Now, is there a big fanfare for this?
Is there a celebration for my accomplishments?
No.
What I'm finding is that most of the people closest to me still think I'm ridiculous.
They may say "congratulations" or ask me about it, but you can tell the difference between someone who really supports you and someone who is just being condescending.

Even though I've done it, I've accomplished this huge goal for myself, people still think I'm being juvenile.
That I need to get over it.
They have an "okay, you've done it.

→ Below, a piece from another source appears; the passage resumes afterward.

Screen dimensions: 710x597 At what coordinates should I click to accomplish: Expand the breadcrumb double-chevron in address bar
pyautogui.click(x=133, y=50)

Now it's over, right?" kind of attitude.

But that's just it.
This is never going to be over for me.
If I had my way, I'd do this every single day of my life.
Sadly, I can't afford to do that, and I wrestle with feelings of emptiness on days that are spent otherwise.
They feel wasted.
They feel pointless.

So, who am I dreaming for?
Am I dreaming for the applause of those people around me?
Am I dreaming for a "job well done!" ?
Am I dreaming for a pat on the back?
Am I dreaming to somehow make someone else proud of me?

No.
I'm dreaming for myself.
I'm dreaming to accomplish my own goals.
I'm dreaming to show myself that I can
I'm dreaming to show myself that things that seem impossible are indeed possible.
I'm dreaming to make myself proud of myself, to feel accomplished inside, to express this longing that lives deep down.
And if someone else can get something out of it along the way, even better.
But this is for me.
Anyone else, and I'm only setting myself up for disappointment.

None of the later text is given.